**TASK OBJECTIVE:**
Your task is to restate every entry below word for word and omit the images.

━━━━━ DATA RECORDS ━━━━━

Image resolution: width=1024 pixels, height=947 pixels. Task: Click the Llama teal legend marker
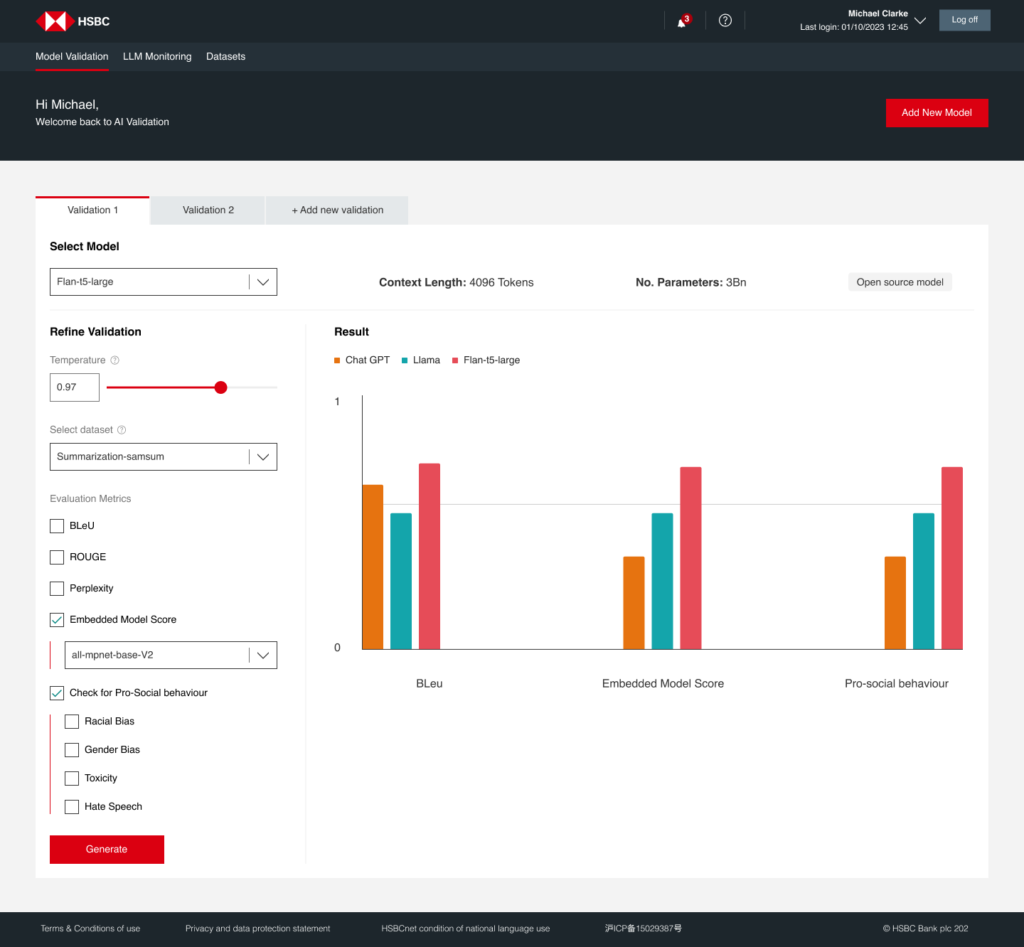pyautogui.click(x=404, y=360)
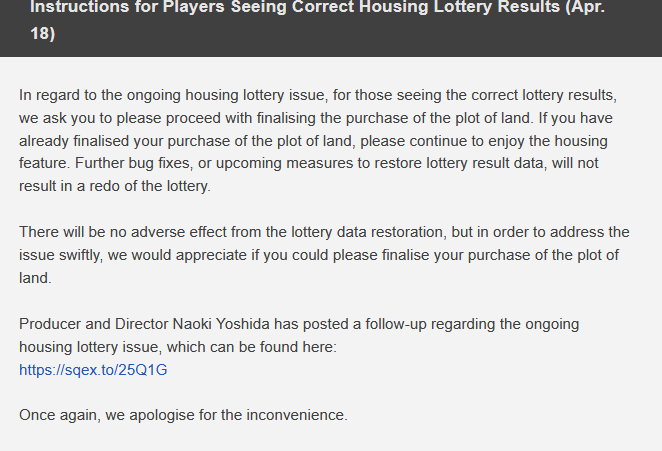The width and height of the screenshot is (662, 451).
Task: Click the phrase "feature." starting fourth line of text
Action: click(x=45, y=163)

━━━━━

**WRITTEN RESPONSE:**
Image resolution: width=1024 pixels, height=947 pixels. Task: Click the Llama teal legend marker
pyautogui.click(x=404, y=360)
The width and height of the screenshot is (662, 451).
Task: Click the phrase "feature." starting fourth line of text
Action: click(x=45, y=163)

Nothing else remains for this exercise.